Considering the overall clinical presentation and results from audiological and vestibular testing, an expedited MRI of the internal auditory canals was completed. The neuroimaging confirmed previous providers’ concerns, noting “abnormal signal of the right dorsolateral pontomedullary junction in the region of medial and inferior vestibular nuclei, posterior cochlear nucleus, nucleus of the tractus solitarius and inferior cerebellar peduncle, suggestive of demyelination (Figure 2).

MRI of skull
Figure 2. The demyelination lesion described above is illustrated on this MRI section in the right pontomedullary junction.

Dr. Bassim and Hrestak discussed the results and the provider’s concerns about a central process to account for the patient’s vertigo. Hrestak helped facilitate a timely referral to the Mellen Center for Multiple Sclerosis for further evaluation of possible demyelinating disease.

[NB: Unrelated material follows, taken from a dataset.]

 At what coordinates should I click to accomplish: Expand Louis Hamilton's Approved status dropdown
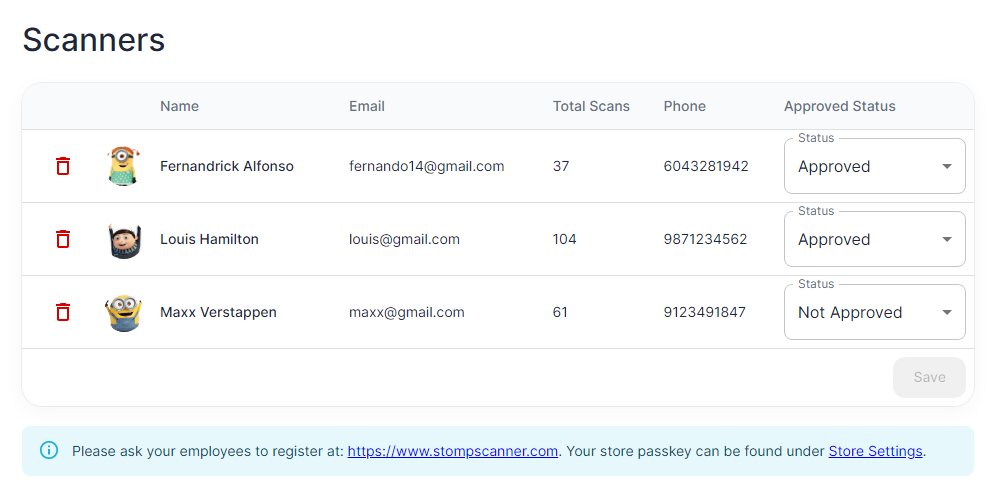875,239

The patient was evaluated by neurologist, Kedar Mahajan, MD, PhD who confirmed the diagnosis of clinically isolated syndrome (right dorsolateral pontomedullary junction) with lower risk for conversion to clinically definite multiple sclerosis based on prognostic criteria (absence of other T2 lesions and negative oligoclonal bands).


Based on the above findings, the patient was started on high-dose prednisone, initially at 1250mg per day for five days. He was also started on vestibular rehabilitation for his dizziness.

At his latest follow-up appointment, he had complete resolution of his dizziness, facial weakness and hypesthesia. He will be monitored on a regular basis both clinically and with imaging.

Case takeaways

This case report highlights the value of prompt multidisciplinary collaboration to establish a diagnosis in patients presenting with atypical cases of vertigo. Though rare, there are documented cases of a clinically isolated syndrome resulting from a demyelinating lesion that initially manifests with otologic symptoms (Veros et al., Am. J. Otolaryngol. 2014;35[5]:683-686). The interaction between specialists influenced the course for this patient, ultimately leading to a critical and timely diagnosis.


The importance of clinical information derived from the neurotological and audiological examinations is also exemplified. Although the findings of the vestibular assessment closely resembled a peripheral vestibular lesion, subtle findings prompted concerns about central vestibular involvement. This case also brings awareness of atypical patients with vertigo and multilevel neuropathy and the importance of thorough and prompt evaluations.